▸ Exercise task: Can you update the data below by replacing every "chevron" with "arrow" and leaving everything else unchanged? Please omit the pictures from your answer.
---- Task inputs
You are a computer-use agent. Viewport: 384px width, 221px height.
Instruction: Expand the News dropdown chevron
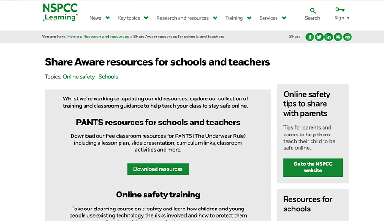pos(108,18)
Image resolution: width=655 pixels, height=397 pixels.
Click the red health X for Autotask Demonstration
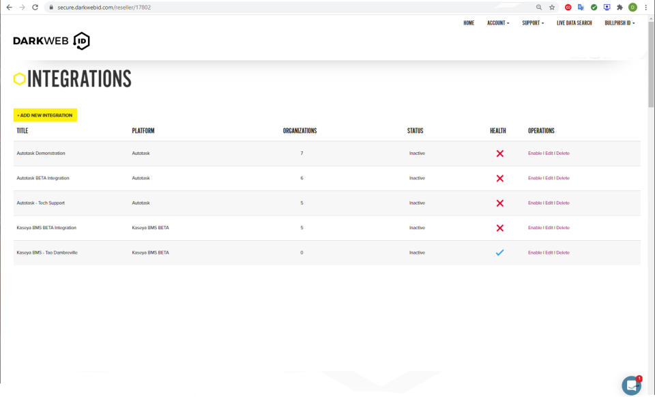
--------
▸ Exercise output:
You are a computer-use agent. Viewport: 384px width, 221px height.
Instruction: Expand the News dropdown arrow
pos(108,18)
Image resolution: width=655 pixels, height=397 pixels.
Click the red health X for Autotask Demonstration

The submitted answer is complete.